→ Ausgewählter Auszug

• • •

Ein weiterer Schlüsselbegriff für Marquardt ist der „Traum“: „Große Träumer waren die schwarzen Sklaven. Ihre Träume waren ihr einziges Mittel gegen die totale Resignation. Sie erfuhren die biblischen Psalmen und ihre schwarzen Spirituals wie unaufhörliche Impulse zur Rebellion gegen die Sklaverei.“ Diese Träume wurden immer häufiger politische Aktionen. Sklaven flüchteten schon vor dem amerikanischen Bürgerkrieg in den sklavenfreien Norden des Landes. Rosa Parks weigerte sich 1955, ihren Sitzplatz im Bus an einen Weißen abzutreten. Und schließlich nahm Martin Luther King den Kampf gegen die Rassentrennung auf. Dem gegenüber steht der Alptraum der Shoah, den Jizchak Katznelson kurz vor seinem Tod in den Gaskammern von Birkenau in Worte gefasst hat: „Ich hatte einen Traum, einen schrecklichen Traum: Mein Volk war ausgelöscht. Ich wache auf mit einem Schrei. Mein Traum war Wirklichkeit. So ist es wirklich gekommen. So ist es mir wirklich widerfahren.“

Und dann gibt es noch den Text „Jossel Rakovers Wendung zu Gott“. Darin erzählt er von einem der letzten jüdischen Ghettokämpfer in Warschau: „Ich glaube an den Gott Israels, auch wenn Er alles getan hat, dass ich nicht an Ihn glauben soll. Ich glaube an Seine Gesetze, auch wenn ich Seine Taten nicht rechtfertigen kann. Jetzt ist meine Beziehung zu Ihm nicht mehr die eines Knechtes zu seinem Herrn, sondern die eines Schülers zu seinem Lehrer. Ich beuge mein Haupt vor Seiner Größe, aber die Rute werde ich nicht küssen, mit der ER mich schlägt… Und das sind meine letzten Worte an Dich, mein zorniger Gott: Es wird Dir gar nichts nützen! Du hast alles getan, dass ich an Dir irre werde, dass ich nicht an Dich glaube. Ich sterbe aber gerade so, wie ich gelebt habe, als unbeirrbar an Dich Glaubender.“ Marquardt verwies auf die Spirituals der Sklaven in Nordamerika, die darin immer wieder ihr Leid klagten. Aber dann endeten die Lieder immer wieder mit einem „Halleluja“ und einer Gottpreisung. „Schwarze und Juden haben offenbar gemeinsam diese Erfahrung einer abgrundtiefen Verlassenheit und Hoffnungslosigkeit und einer darin dennoch nicht zu unterdrückenden Hoffnungskraft“, folgerte der Referent.

• • •

→ Datensatzauszüge

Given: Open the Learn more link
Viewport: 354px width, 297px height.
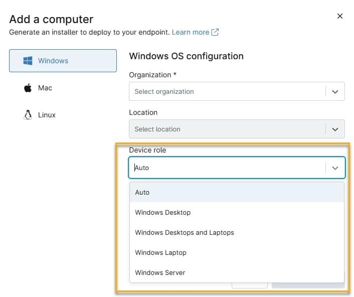Looking at the screenshot, I should 190,32.
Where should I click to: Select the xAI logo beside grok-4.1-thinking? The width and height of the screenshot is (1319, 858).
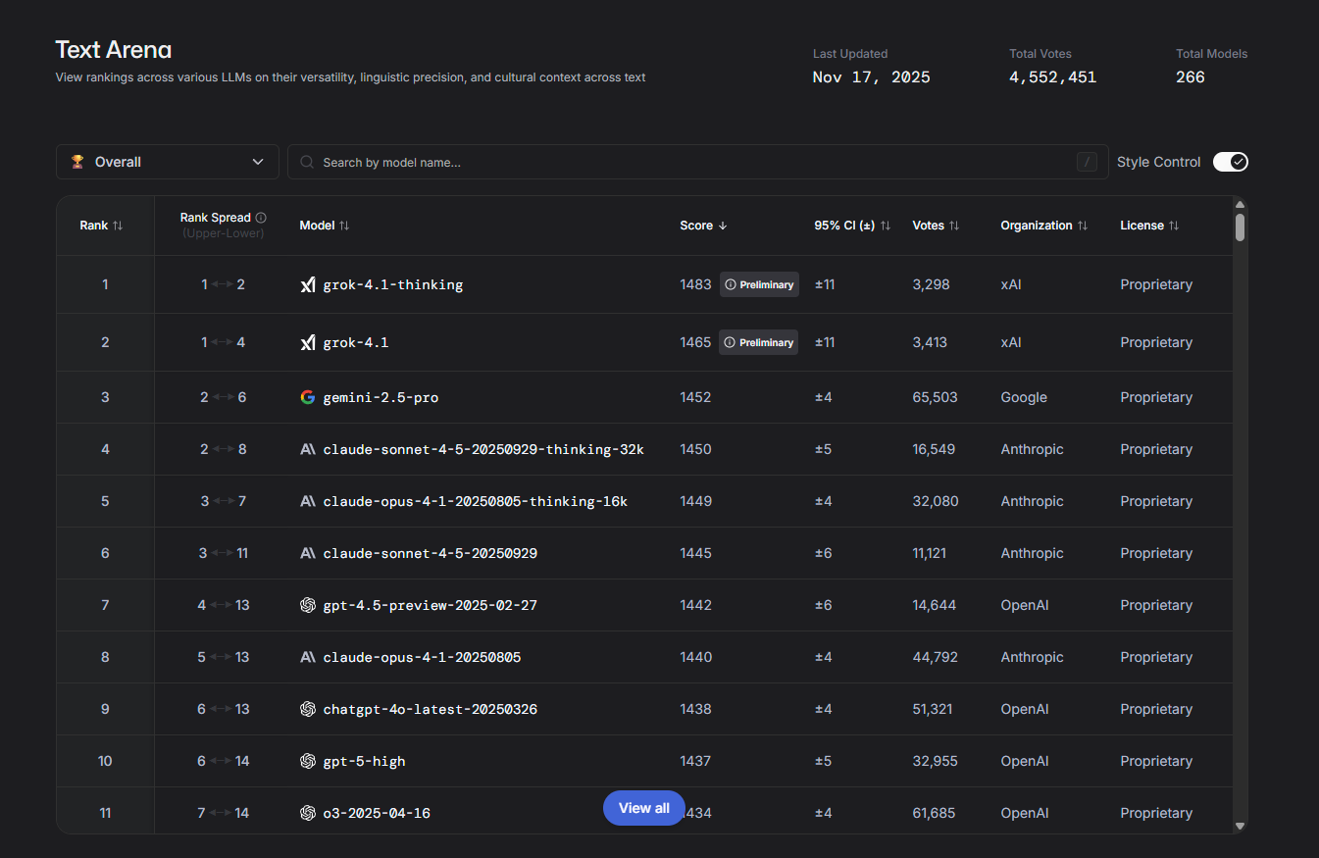pos(308,284)
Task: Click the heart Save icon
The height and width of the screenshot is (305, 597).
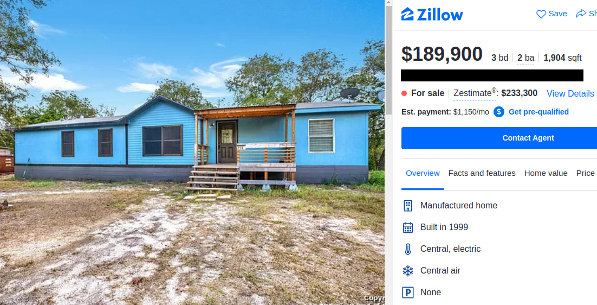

• • •

→ Arbeitsauftrag A
Gib den Absatz des Auszugs, der mit „Ein weiterer Schlüsselbegriff für Marquardt“ beginnt, als kurze Stichpunktliste wieder und behalte dabei seine wichtigsten Fakten bei.
→ Arbeitsauftrag B
In welchem Jahr weigerte sich Rosa Parks laut dem Auszug, ihren Sitzplatz im Bus an einen Weißen abzutreten?
→ Arbeitsauftrag C
Fasse den Auszug in zwei Sätzen zusammen.

→ Richtiges Ergebnis A
- Der „Traum“ ist für Marquardt ein weiterer Schlüsselbegriff.
- Die schwarzen Sklaven waren große Träumer. Ihre Träume waren ihr einziges Mittel gegen die totale Resignation.
- Psalmen und Spirituals erfuhren sie als Impulse zur Rebellion gegen die Sklaverei.
- Aus den Träumen wurden immer häufiger politische Aktionen:
  - Flucht in den sklavenfreien Norden schon vor dem Bürgerkrieg
  - Rosa Parks' Weigerung im Jahr 1955, ihren Sitzplatz im Bus an einen Weißen abzutreten
  - schließlich Martin Luther Kings Kampf gegen die Rassentrennung
- Dem gegenüber steht der Alptraum der Shoah. Jizchak Katznelson fasste ihn kurz vor seinem Tod in den Gaskammern von Birkenau in Worte: Er träumte, sein Volk sei ausgelöscht, und dieser Traum wurde Wirklichkeit.

→ Richtiges Ergebnis B
1955

→ Richtiges Ergebnis C
Für Marquardt ist der „Traum“ ein Schlüsselbegriff: Die Träume der schwarzen Sklaven wurden immer häufiger zu politischen Aktionen bis hin zu Martin Luther Kings Kampf gegen die Rassentrennung, und ihnen steht der Alptraum der Shoah gegenüber. Neben Jossel Rakovers Bekenntnis zu Gott verweist Marquardt auf die Spirituals, die nach Leidklagen mit einem „Halleluja“ enden, und folgert, dass Schwarze und Juden die Erfahrung abgrundtiefer Verlassenheit und einer dennoch nicht zu unterdrückenden Hoffnungskraft teilen.